The cricket chorus has grown over the past few days—the summer’s crop of insects maturing to mate and lay eggs before winter. The early apples have been harvested, and pumpkins are swelling on the vines. I harvested most of my dry beans last week, too. 

Of course the summer crops—tomatoes, zucchini, eggplants, peppers, and beans—are still going strong, and will be for a while.But the seasons are turning.

I love it.

My husband and I lived for two and a half years in Panama back in the early 1990s, so we got to experience living almost on the equator. The daily temperature variation in Panama is greater than the yearly variation, and the day length variation is virtually imperceptible. The only seasonality is in rainfall—it rains from mid-March to mid-December, then stops entirely until mid-March again.

Tomato sauce made from yesterday’s harvest

After living in Pennsylvania, Michigan and Ohio for the first 22 years of my live, Panama was … well … boring from a seasonal perspective. I missed the annual markers of the Earth’s progress around the sun. Of course we had heat, but I missed the long days and drawn out sunsets of a high-latitude summer. In Panama, the sun leaps into the sky in the morning and drops like a stone below the horizon in the evening, and it does so with such precision and consistency, you can practically set your watch to it.

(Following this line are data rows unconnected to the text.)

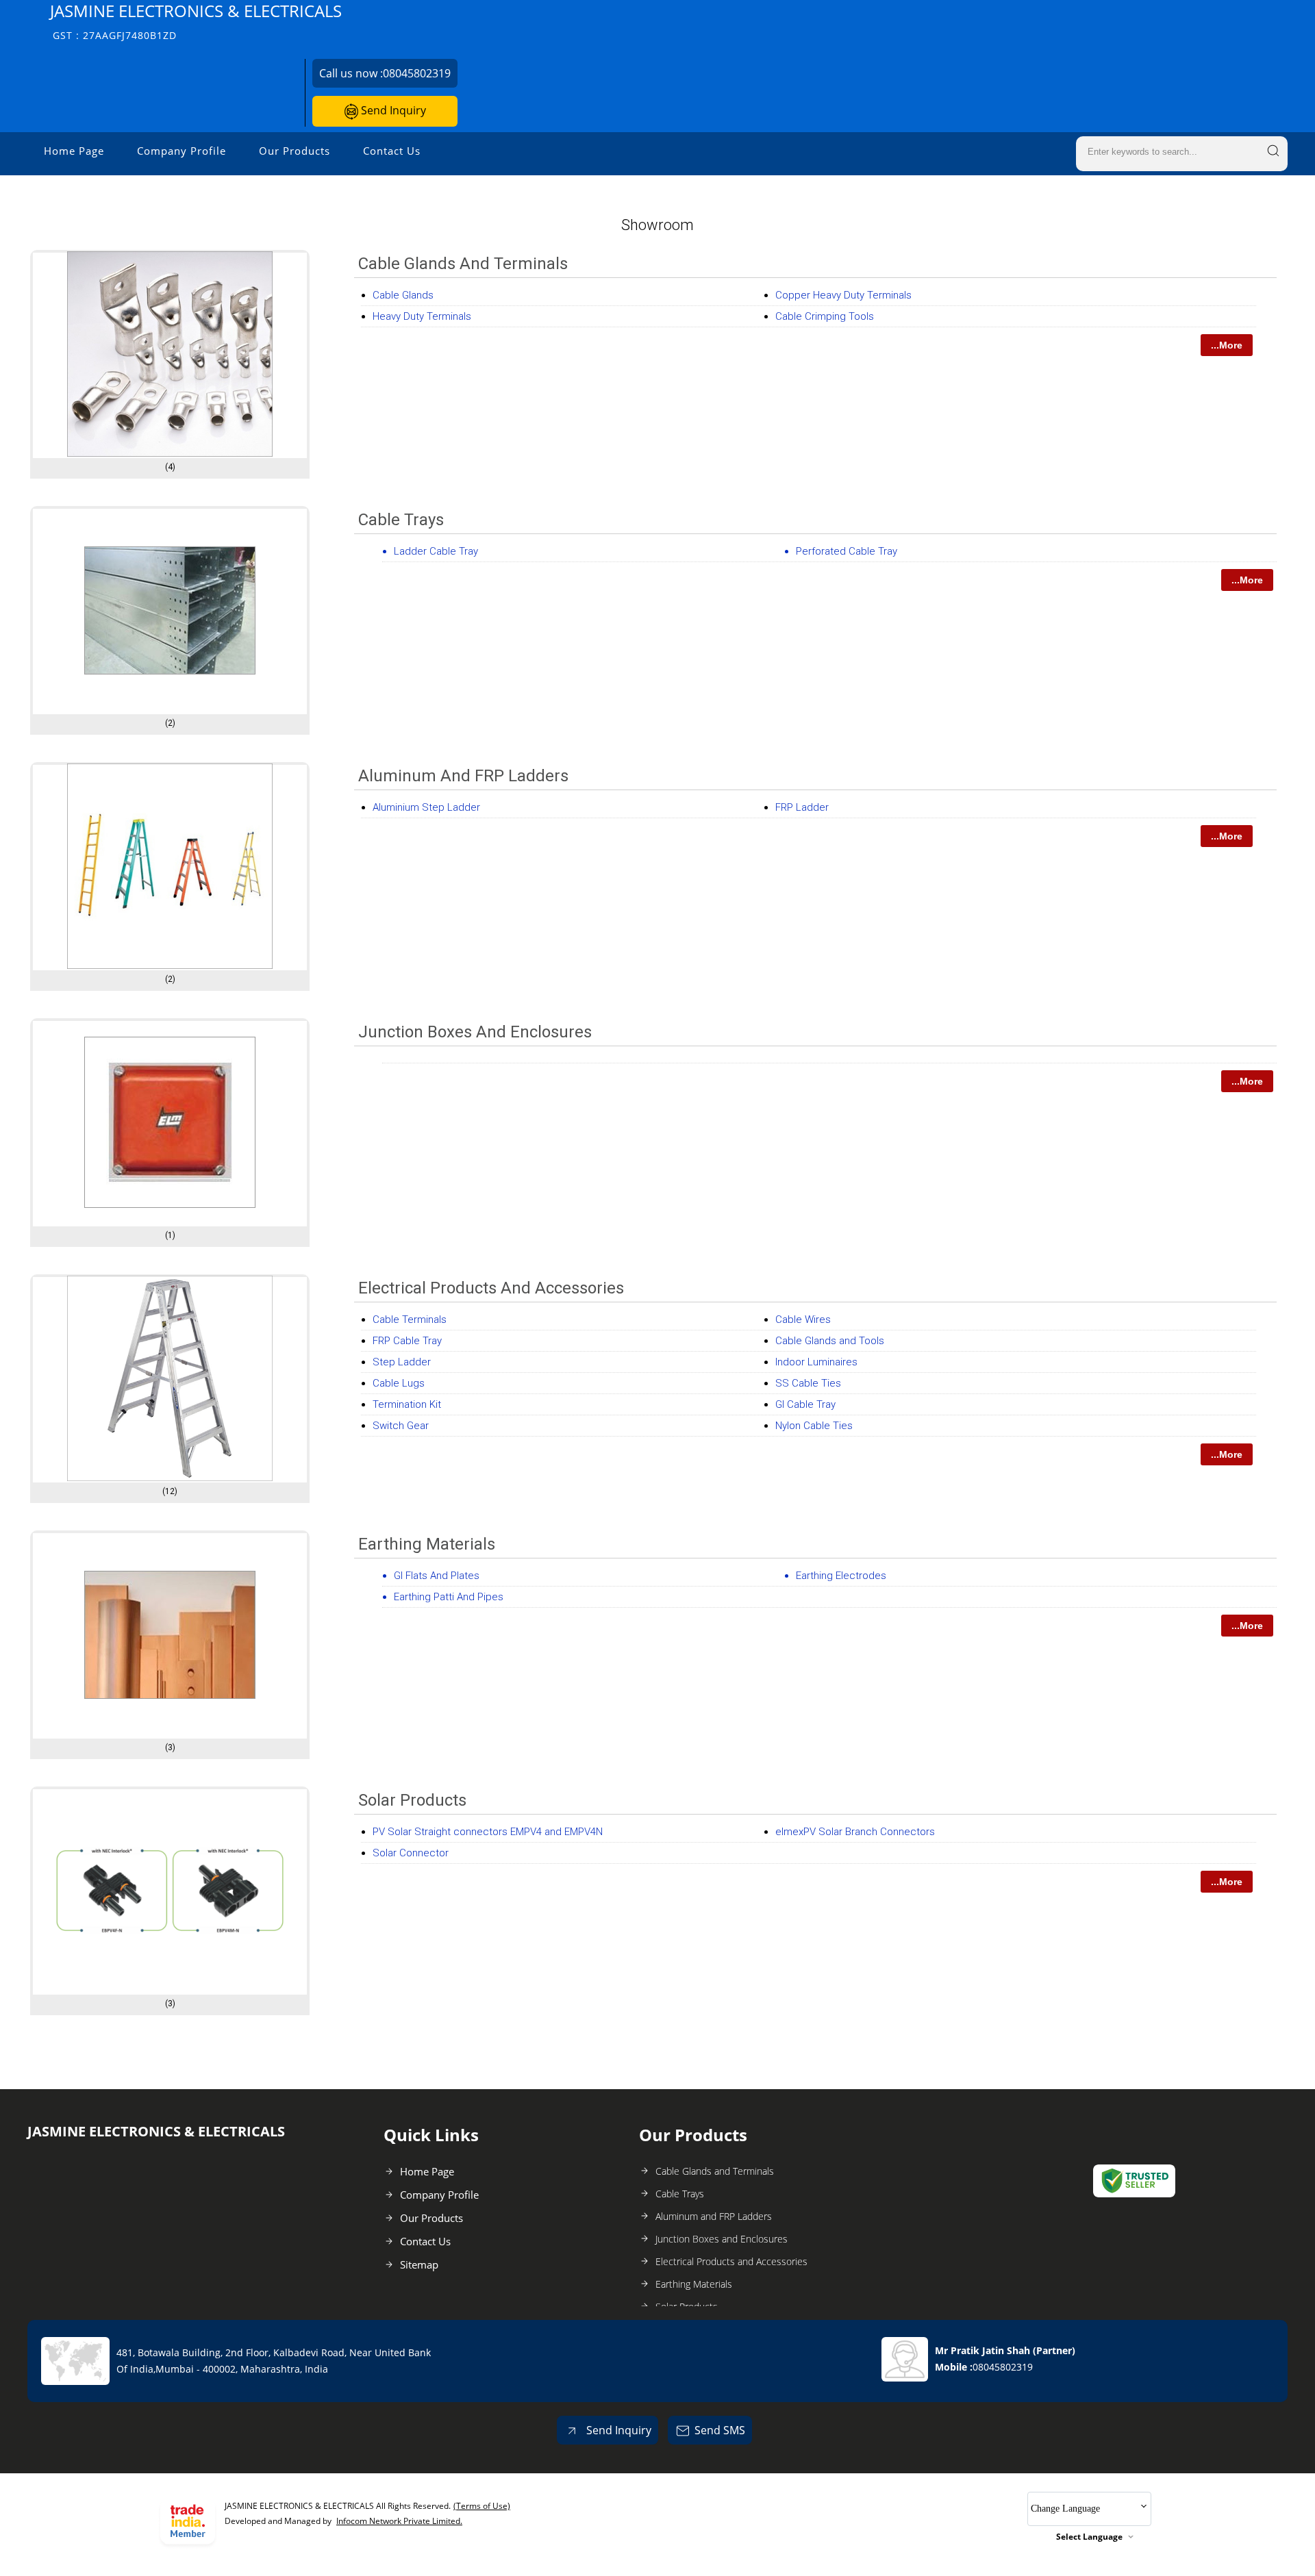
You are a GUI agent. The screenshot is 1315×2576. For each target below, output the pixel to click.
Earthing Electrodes (841, 1575)
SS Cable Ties (808, 1383)
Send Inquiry (392, 110)
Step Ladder (402, 1362)
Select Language (1089, 2536)
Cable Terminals (410, 1319)
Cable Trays (401, 519)
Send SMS (719, 2430)
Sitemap (419, 2264)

I missed the cold of winter, the dark days and long nights perfect for curling up with a book or sitting by the fire (though to be fair, Panama nights sometimes seemed long, because we had no electricity, one small table to sit at, and only a lopsided wooden chair and a tree stump to serve as seating).

I missed spring, for its slow unfurling of green, rising from the herbs on the forest floor to the tops of the trees as the season progressed. I missed autumn for its splash of yellows, oranges, and reds, the rime of frost on crisp mornings. I missed the bite of icy wind, the smell of snow.

New Zealand doesn’t get the extremes of seasonality I enjoyed in the northern United States. Our climate is heavily moderated by the vast Pacific Ocean in which we sit. And our native plants are largely evergreen, so green is the dominant colour all year round. But where I live, at a similar latitude to St. Paul, Minnesota (but of course on the other side of the equator), we have decent seasonality, and I love the changes throughout the year. People often ask what my favourite season is, and I have to say it’s all of them. Each season has something new and exciting to offer, and there’s no point in mourning the loss of long summer evenings, because they’ll be back. Instead, I welcome the short days, the excuse step away from the garden in the evenings. I look forward to bringing in the autumn harvest and filling the pantry with the fruits of summer. 

So bring on the shorter days. Variety is the spice of life, after all—time for some spice.